Hacker News new | ask | show | jobs
by ddevault 1967 days ago
Even if we run the same math with 7 out of 10 bugs being memory safety related, and assuming that Rust prevents all of them, those same example programs end up with 30 bugs in Rust and 10 bugs in C.

There's another argument I could make, too. Look at the bug tracker for the program you want to rewrite in Rust, examining the historical bugs. You'll find that there are often hundreds or thousands of mistakes that they made and already fixed in the original codebase. If you're rewriting it from scratch, can you be sure you won't make just as many? A stable, maintained codebase with a low throughput of changes tends to have fewer bugs over time, as the lack of churn avoids introducing new bugs and the application of time susses out all of the existing bugs. Rewriting the whole thing from scratch has a very high rate of churn, introducing a whole new slew of bugs on its own.

Now, a small codebase, focused on delivering its key value-adds without distractions, kept stable and at a low-churn rate over a long period of time: no matter what language you use, this is the best recipe for reliability and security.

4 comments

So again why does it have to be "rewrite at 1/10th the complexity in <Language A>" (10%) vs "rewrite in <Language B> at full complexity" (30%)? What's preventing using Language B for the complexity rewrite and getting 0.1 * (1 - 0.7) = 3%?
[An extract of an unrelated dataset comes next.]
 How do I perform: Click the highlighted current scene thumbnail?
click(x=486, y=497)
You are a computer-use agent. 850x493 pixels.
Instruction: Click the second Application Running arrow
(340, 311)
Rewrites do bring the chance to Royally Screw it Up™ so it's certainly not simply a product of "it is now written in <Language X> therefore safe" but as it said not only have projects shown the security didn't fall apart but they have shown the opposite.

I agree you don't get there by a bunch of yolo rewrites to whatever is hip though, it has to be a planned effort that isn't rushed. Much in the same way quickly writing a small replacement utility does not inherently make it more secure or reliable than an existing significantly more complex utility. Even just trying to shave some functionality off the existing code is rife with "but how does removing this piece affect the app remaining logic" and takes time and effort to do right.

Both methods do have to be done right and both do greatly help security but there is nothing about picking a memory safe language or making a significantly narrower focused utility that preclude each other.

You can do both! But because simplicity has a substantially greater impact than the language choice, I think it's better to focus on that. Right now, the ecosystem is focusing more on the language choice, and hardly talking about simplicity at all. And particularly in the case of Rust, I think it fails simplicity a lot in its own ways - in the stdlib, the compiler and toolchain, the language design - and the trade-offs don't really make sense for a lot of use cases that people are pining for it over anyway.
helps that a 10kloc c program getting riir'd probably won't be a 10kloc rust program, because c doesn't have libraries and rust does.

it is literally impossible to write "a small codebase focused on its key value-adds without distractions" in a language that doesn't have strings and requires you to build a dictionary from scratch

>helps that a 10kloc c program getting riir'd probably won't be a 10kloc rust program, because c doesn't have libraries and rust does.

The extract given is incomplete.